- WHAT IS NEEDED -
Please give the entries below again exactly, omitting every picture.

Content starts

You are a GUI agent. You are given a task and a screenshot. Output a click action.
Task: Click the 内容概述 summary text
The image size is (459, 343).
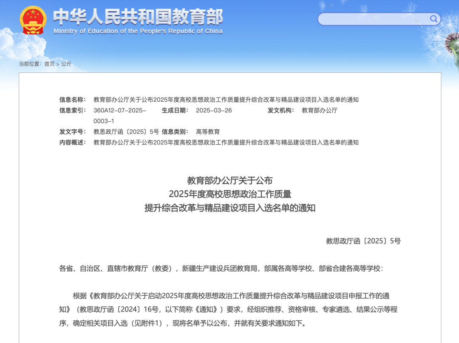[x=226, y=142]
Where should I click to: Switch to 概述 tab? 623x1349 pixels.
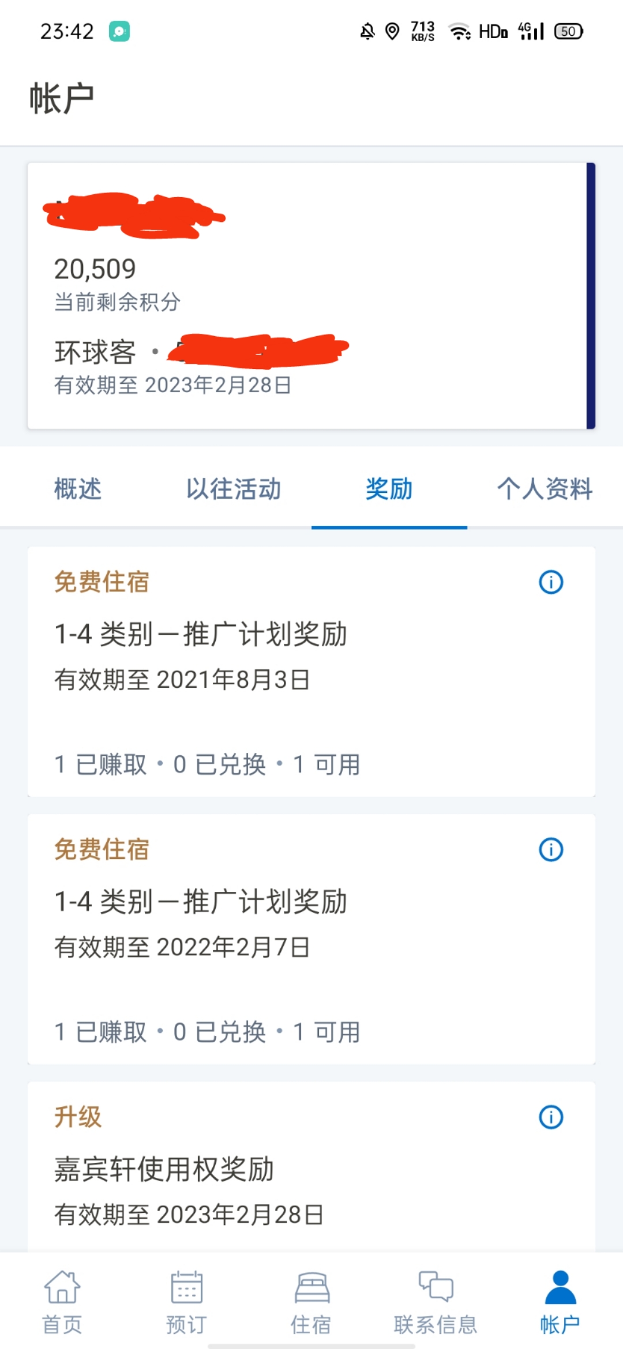[78, 489]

Content ends

- TASK ANSWER -
You are a GUI agent. You are given a task and a screenshot. Output a click action.
Task: Click the 内容概述 summary text
The image size is (459, 343).
[x=226, y=142]
Where should I click to: Switch to 概述 tab? 623x1349 pixels.
[78, 489]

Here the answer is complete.